Dirty Secrets (Pd 7) Group 2: Monsters in Our Waters
“Something is amiss in our global world water supply: Striped bass are succumbing to flesh-eating bacteria in Chesapeake Bay; seabird chicks are starving in Hawai‘i; coral reefs are weakening under a growing assault of invisible contaminants and an increasing variety of aquatic animals are showing signs of developmental disorders. Experts and citizens are racing to find clues to the causes—and the solutions. Find out how we all can make a difference.”

· What is happening to the Atlantic Striped Bass (Rockfish) in Chesapeake Bay?
· Where do the fish like to spend their summers?
· Why are the fish weakened or stressed making them more susceptible to infection?
· What is causing the dead zones in Chesapeake Bay?
· How many seasonal or persistent dead zones are there around the world?
· What are 3 actions shown in the video that can be taken to prevent these dead zones?


1) The Atlantic Striped Bass in Chesapeake Bay are getting infected. There are red regions that are on fish which are getting infecting by micro bacteria. People who love to eat fish and like them as their favorite animals should be careful and stop littering, because it will kill them. They all could die from this disease caused by micro bacteria and all the people, in the Chesapeake Bay, who use these fish for food and different things won't be very happy about that.

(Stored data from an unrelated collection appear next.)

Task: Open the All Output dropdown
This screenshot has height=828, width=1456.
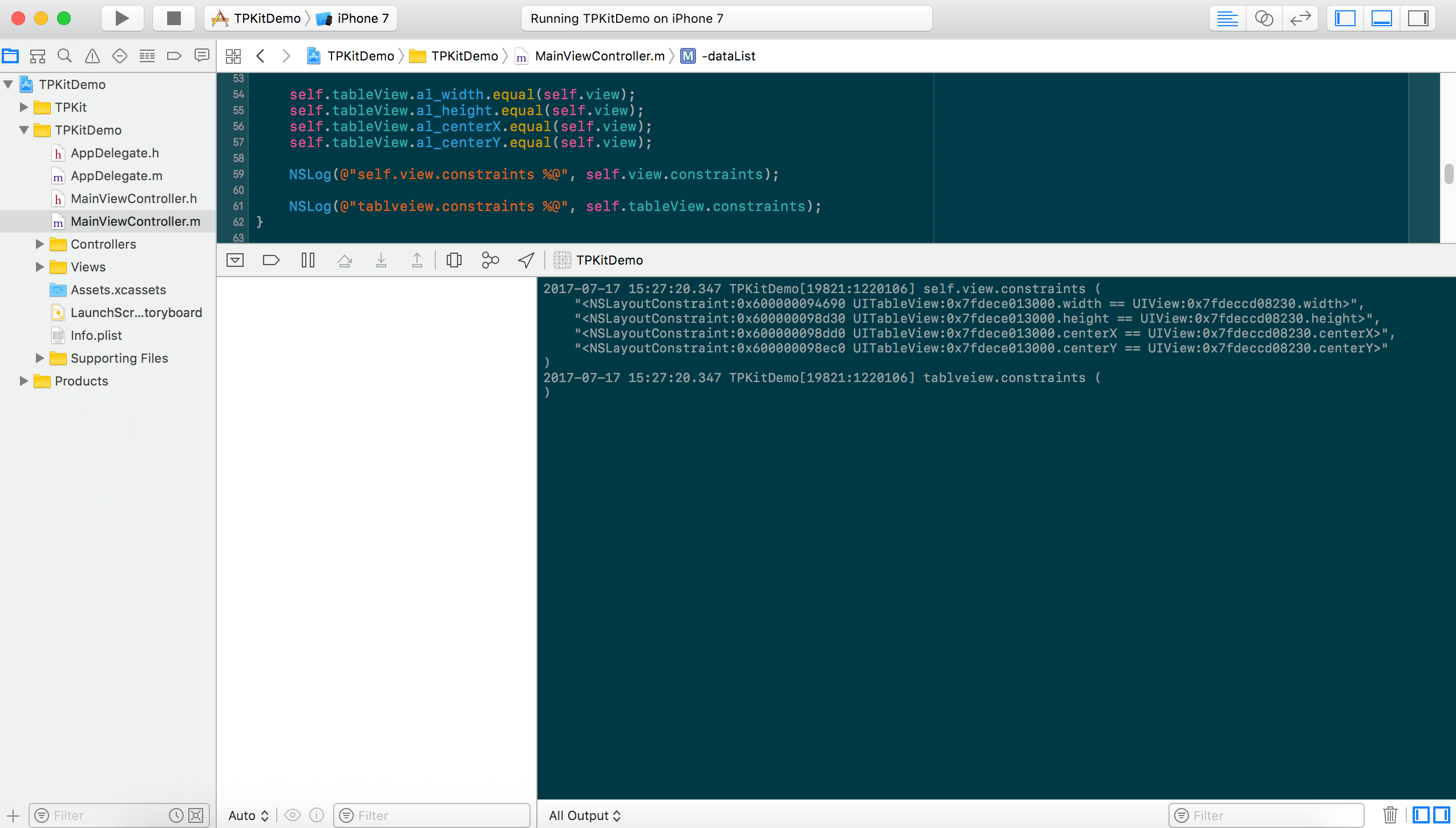Action: [584, 815]
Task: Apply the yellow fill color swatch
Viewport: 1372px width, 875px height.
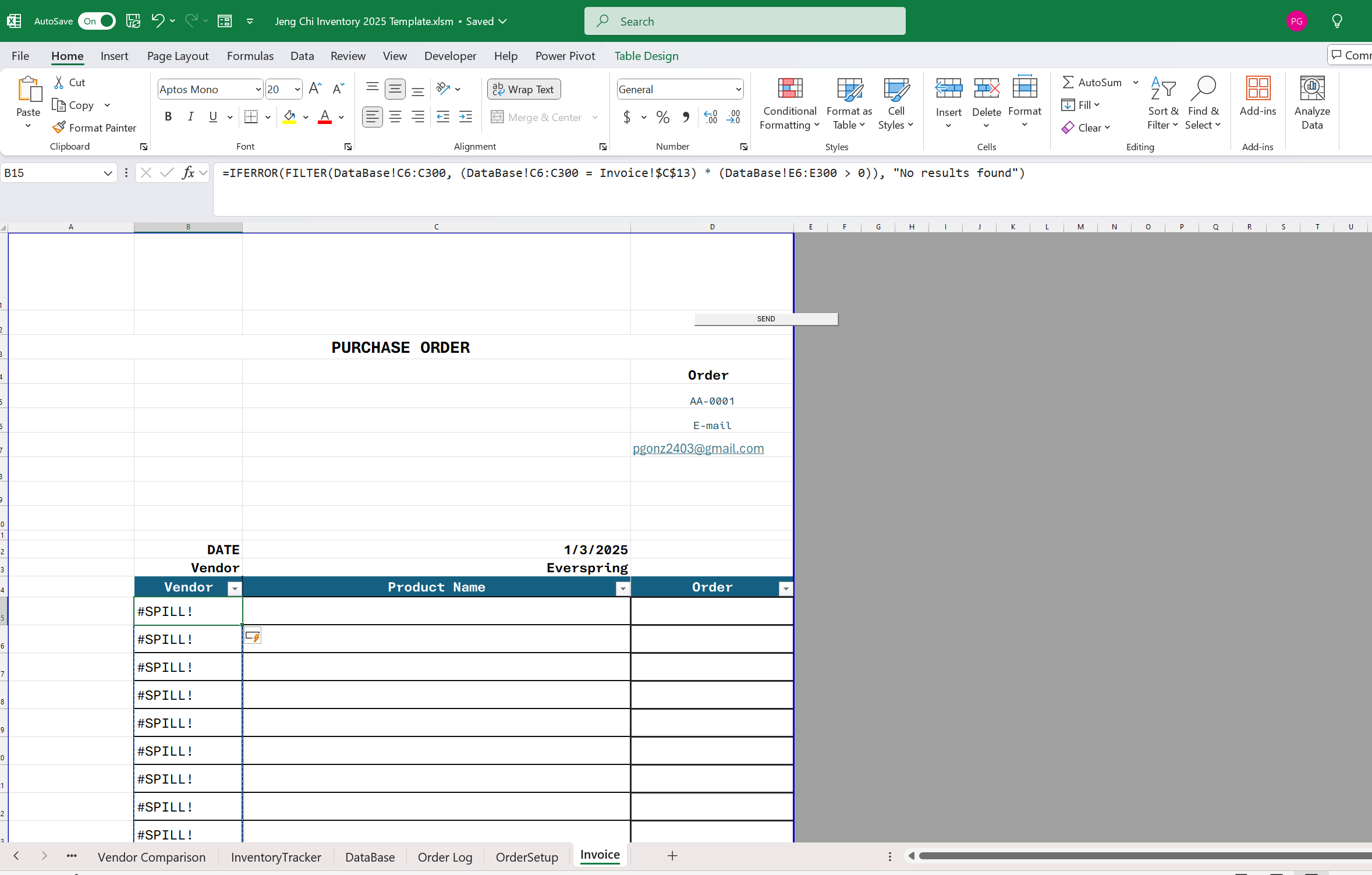Action: point(289,117)
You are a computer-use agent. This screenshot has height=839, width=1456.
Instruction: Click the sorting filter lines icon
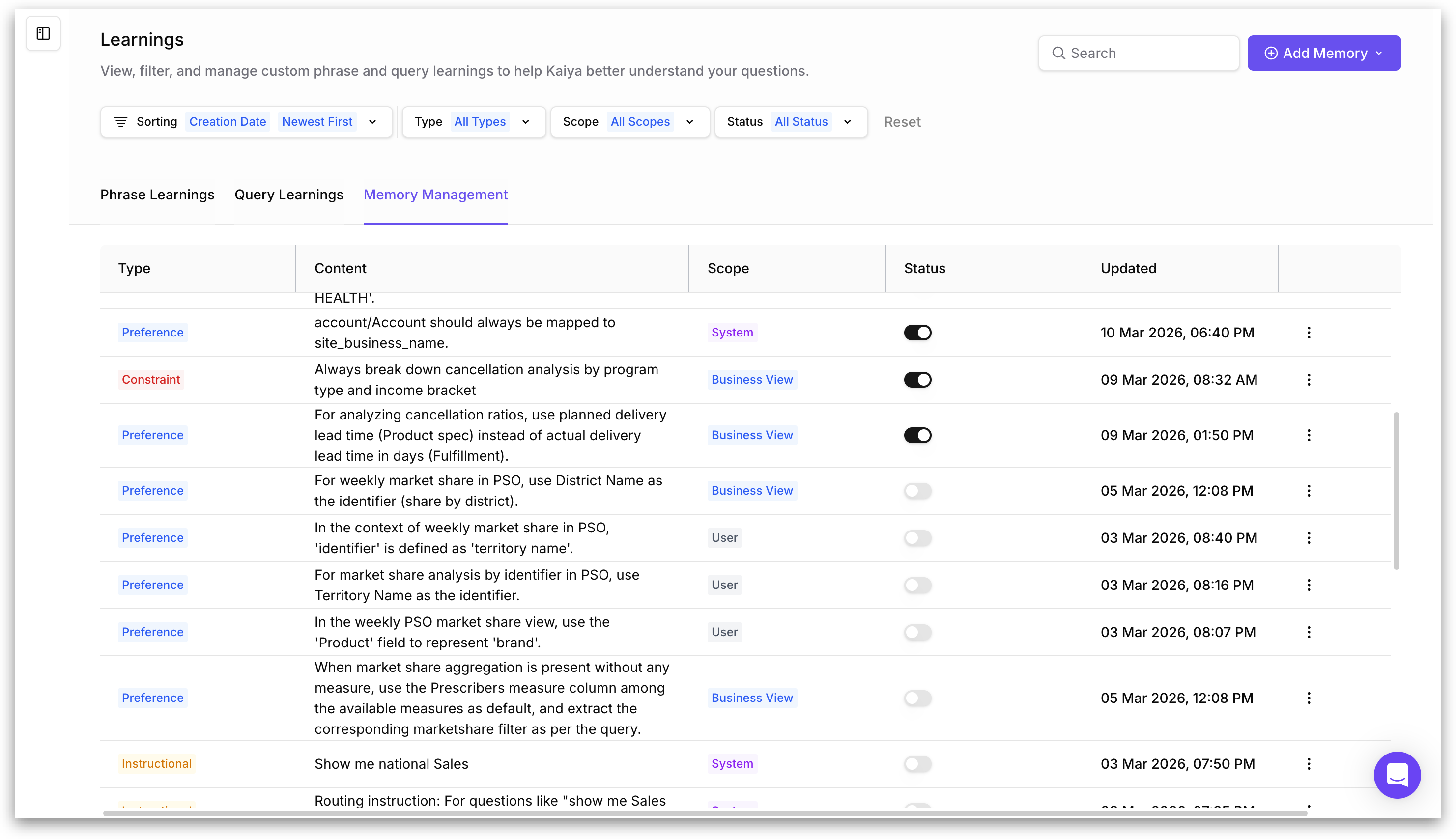pyautogui.click(x=120, y=122)
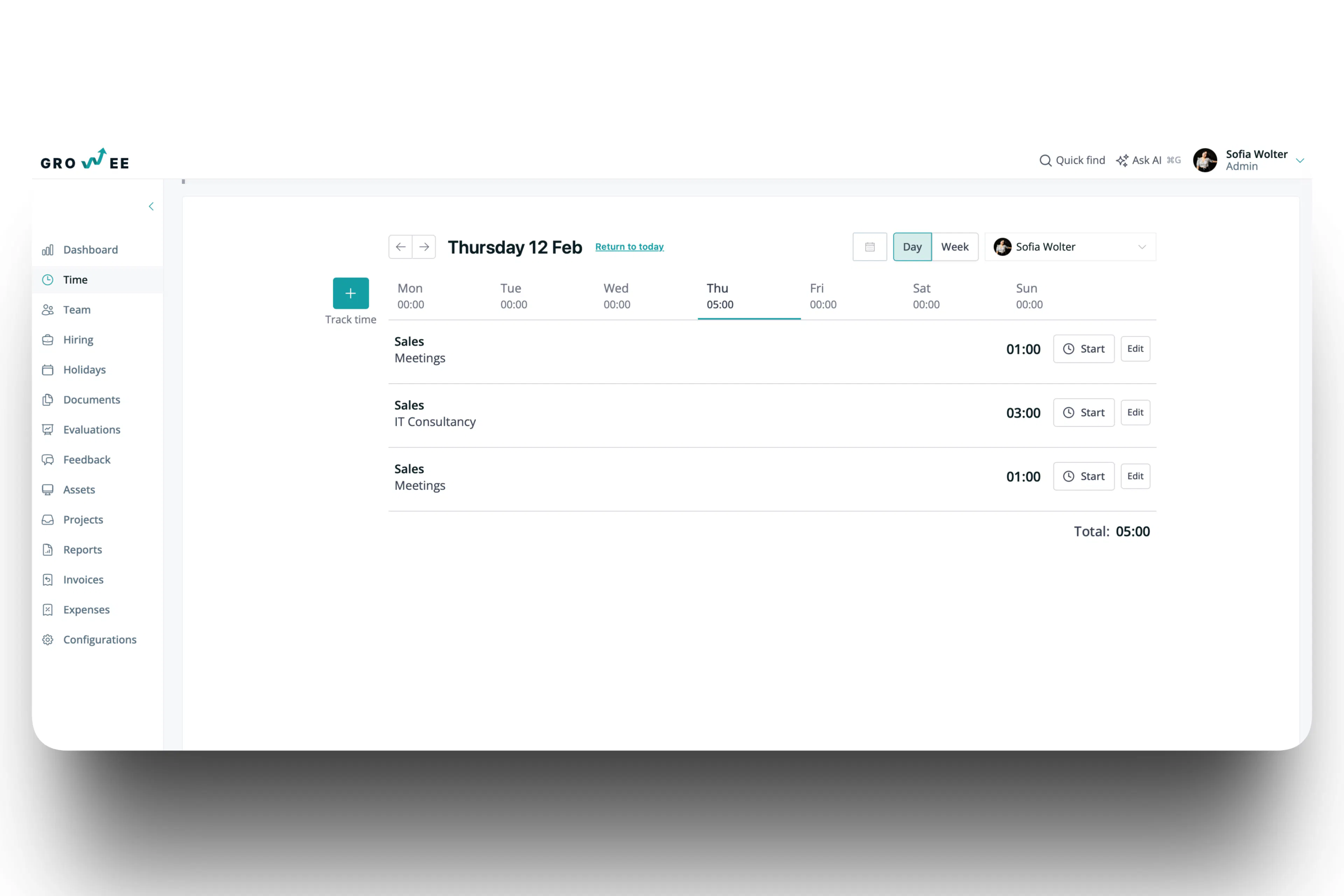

2) The fish like to spend most of their summers in the middle of the ocean. They probably like to spend summers in the middle of the ocean because it’s not too hot and it’s not too cold. They love perfect water. Fish love in between water temperatures because if it’s too warm it provides less oxygen, and in cold water the striped bass will get too chilly. So in between temperature is perfect for fish and that’s why they spend their summers in the middle of the ocean.

3) Fish are weakened and stressed because of heat. They love cold water and don’t like being in heated parts of the ocean because it makes their body work faster than it should. Making their body work faster stresses them and weakens their immune system making their body more vulnerable to infection.

4) Dead zones are being caused by algae bloom. The algae bloom kills the fish because fertilizers and other substances with many nutrients cause the algae in the water to have too many nutrients and the algae dies and falls to the bottom of the ocean where it is eaten by a bacterium that uses up a lot of oxygen. This can kill the fish because lack of oxygen causes warmer water that makes the fish more vulnerable to the micro bacteria disease.

5) There are nearly 300 seasonal and persistent dead zones that are around the world. That is really bad for fish because they can die from dead zones. Dead zones means areas of low oxygen due to the process explained above. In the video we saw that when algae called phytoplankton absorbs too many nutrients it can create an algae bloom which takes away a lot of oxygen from the water. If we don’t watch how we dispose of fertilizers and other substances which cause algae bloom then the Atlantic Striped Bass will die and all the fish lovers out there, like our group, wouldn’t like that.

6) The three actions we can do to reduce dead zones are: decrease the amount of fertilizers you use on your plants in your home, volunteer to help clean up wetlands and restore them, support or vote on things that make farms limit their use of fertilizer and manure near streams and lakes.


This video is about how we are polluting our waters and killing fish and how we can prevent this from happening. It shows an example of this, the Atlantic Striped Bass, which is getting killed by a mysterious disease. It is revealed later in the video that these fish are being killed by micro bacteria called Mycobacterium, which are the “monsters” in the waters. The disease causes red regions on the Atlantic Striped Bass’s skin. The video also shows that the fish are more vulnerable to this disease from lack of oxygen caused by algae blooms. They are caused by nutrient filled substances like phosphates getting into the water. The blooms take away oxygen from the water and can make the fish get the disease. Ways we can stop this from happening any further are: limit the use of fertilizers you use, volunteer to restore wetlands and clean them up because they filter ground water, and vote on or support things that make farms limit their fertilizer/manure usage.

Good Job showing how a bad situation like a bacterial infection in the rockfish is getting worse because of other factors like an algal bloom happening to stress the already weakened fish.